Abstract:In the recent literature on machine learning and decision making, calibration has emerged as a desirable and widely-studied statistical property of the outputs of binary prediction models. However, the algorithmic aspects of measuring model calibration have remained relatively less well-explored. Motivated by [BGHN23], which proposed a rigorous framework for measuring distances to calibration, we initiate the algorithmic study of calibration through the lens of property testing. We define the problem of calibration testing from samples where given $n$ draws from a distribution $\mathcal{D}$ on $(predictions, binary outcomes)$, our goal is to distinguish between the case where $\mathcal{D}$ is perfectly calibrated, and the case where $\mathcal{D}$ is $\varepsilon$-far from calibration.
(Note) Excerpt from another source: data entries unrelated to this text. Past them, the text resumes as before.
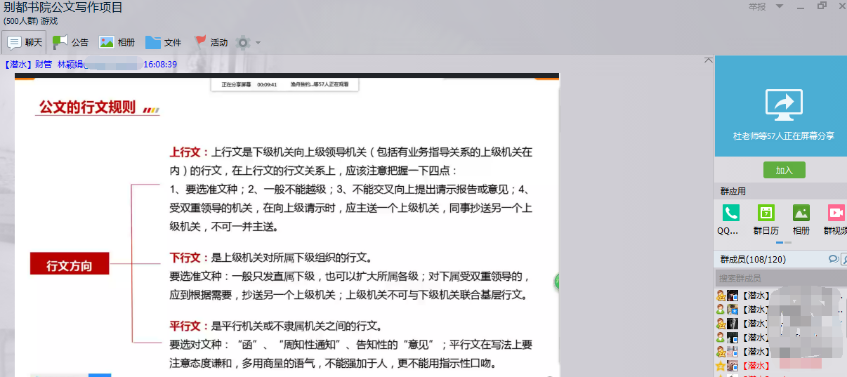Open dropdown arrow beside 举报
The width and height of the screenshot is (847, 377).
click(779, 7)
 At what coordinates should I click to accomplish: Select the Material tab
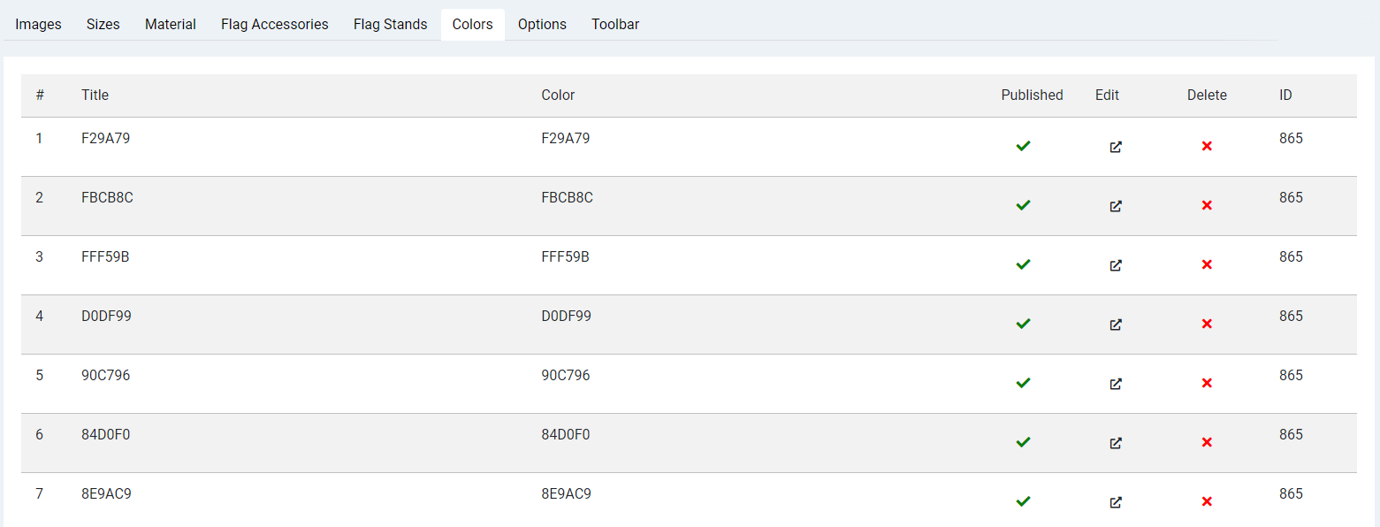pyautogui.click(x=171, y=25)
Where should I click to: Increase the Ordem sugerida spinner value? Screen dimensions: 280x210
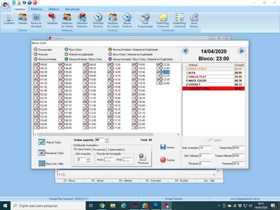pos(107,139)
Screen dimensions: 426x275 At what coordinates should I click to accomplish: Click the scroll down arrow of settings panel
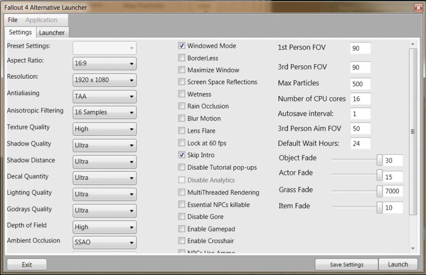(413, 248)
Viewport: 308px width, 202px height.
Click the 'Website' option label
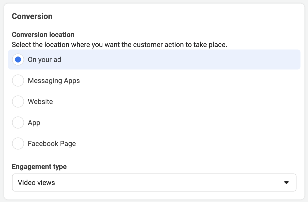pyautogui.click(x=40, y=102)
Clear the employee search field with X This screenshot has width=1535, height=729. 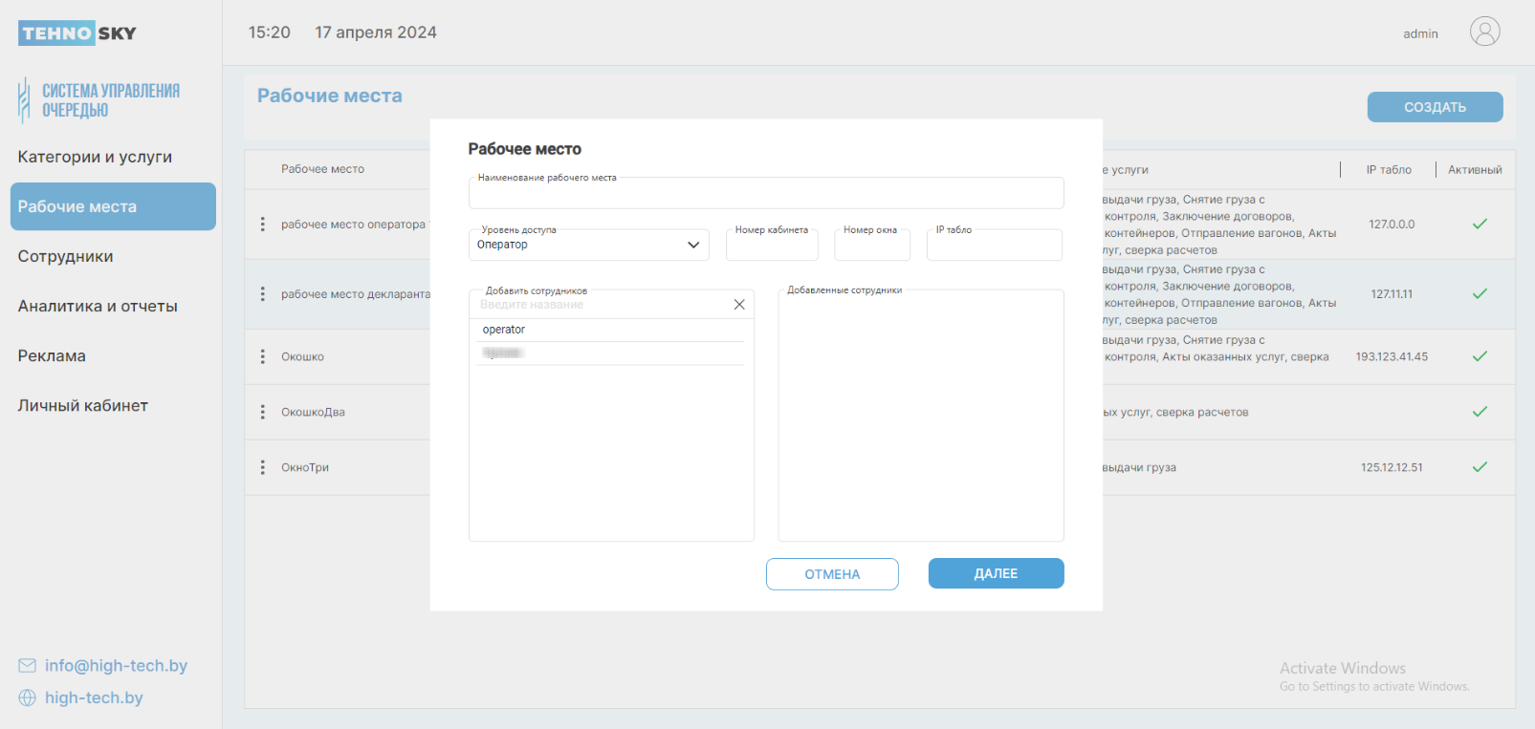tap(739, 305)
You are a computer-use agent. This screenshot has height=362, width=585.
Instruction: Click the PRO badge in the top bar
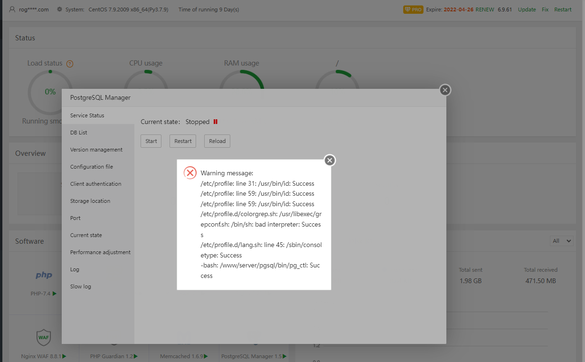pyautogui.click(x=413, y=9)
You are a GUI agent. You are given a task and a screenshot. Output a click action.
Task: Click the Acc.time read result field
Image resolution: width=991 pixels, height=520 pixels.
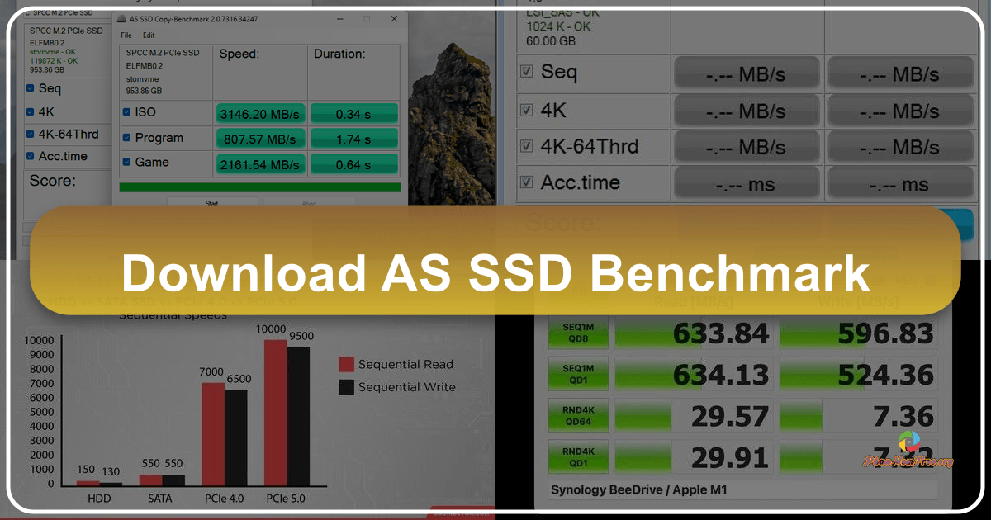point(747,182)
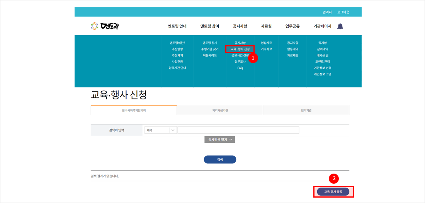Open the 제목 search field dropdown
Screen dimensions: 425x203
click(x=160, y=130)
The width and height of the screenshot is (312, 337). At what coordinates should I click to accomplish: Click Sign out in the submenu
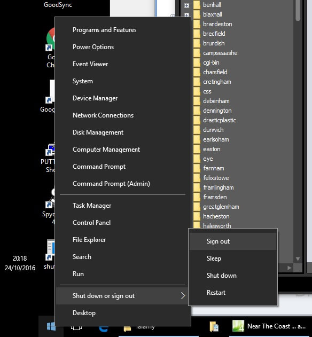point(218,241)
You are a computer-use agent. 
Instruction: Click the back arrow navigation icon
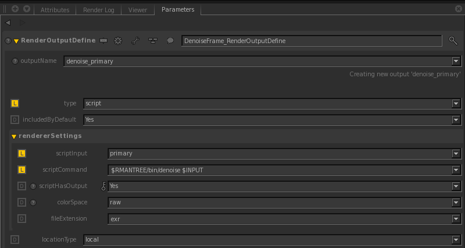(8, 22)
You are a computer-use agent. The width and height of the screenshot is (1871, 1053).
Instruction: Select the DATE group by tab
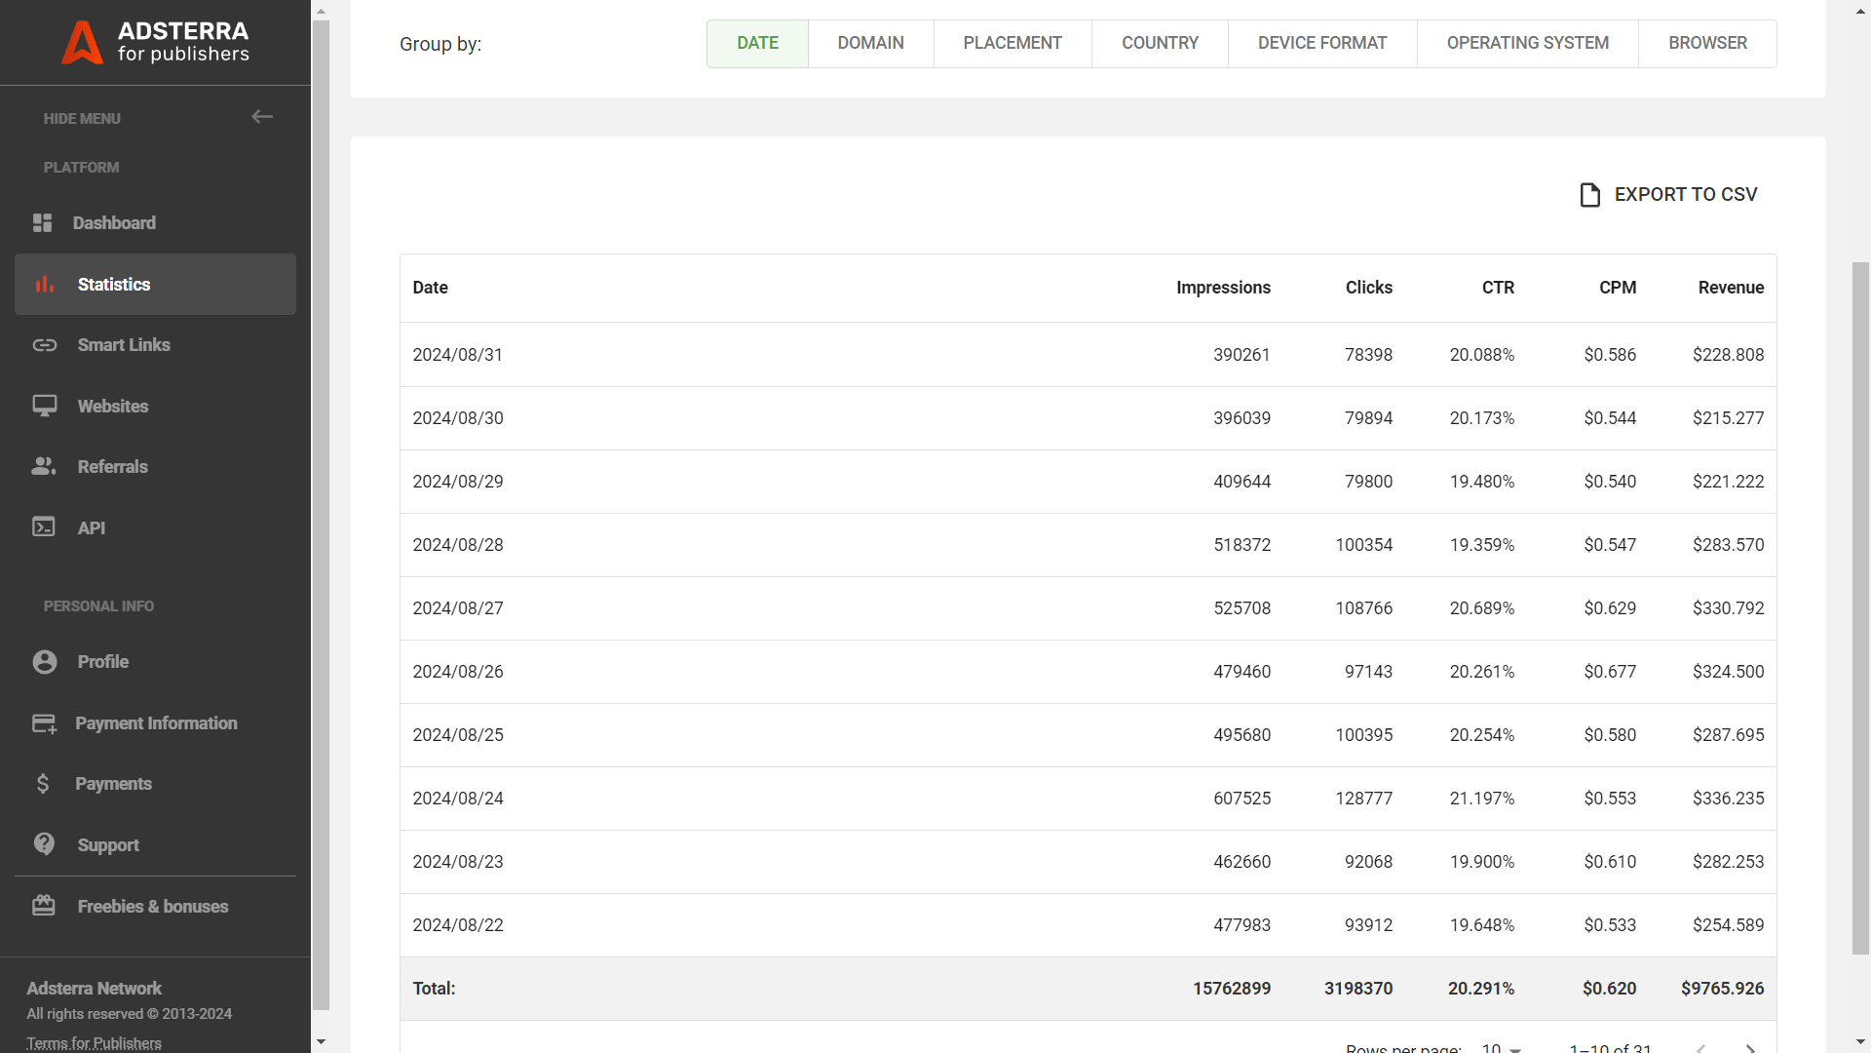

We make the simple observation that the empirical smooth calibration linear program can be reformulated as an instance of minimum-cost flow on a highly-structured graph, and design an exact dynamic programming-based solver for it which runs in time $O(n\log^2(n))$, and solves the calibration testing problem information-theoretically optimally in the same time. This improves upon state-of-the-art black-box linear program solvers requiring $\Omega(n^\omega)$ time, where $\omega > 2$ is the exponent of matrix multiplication. We also develop algorithms for tolerant variants of our testing problem improving upon black-box linear program solvers, and give sample complexity lower bounds for alternative calibration measures to the one considered in this work. Finally, we present experiments showing the testing problem we define faithfully captures standard notions of calibration, and that our algorithms scale efficiently to accommodate large sample sizes.

What problem does this paper attempt to address?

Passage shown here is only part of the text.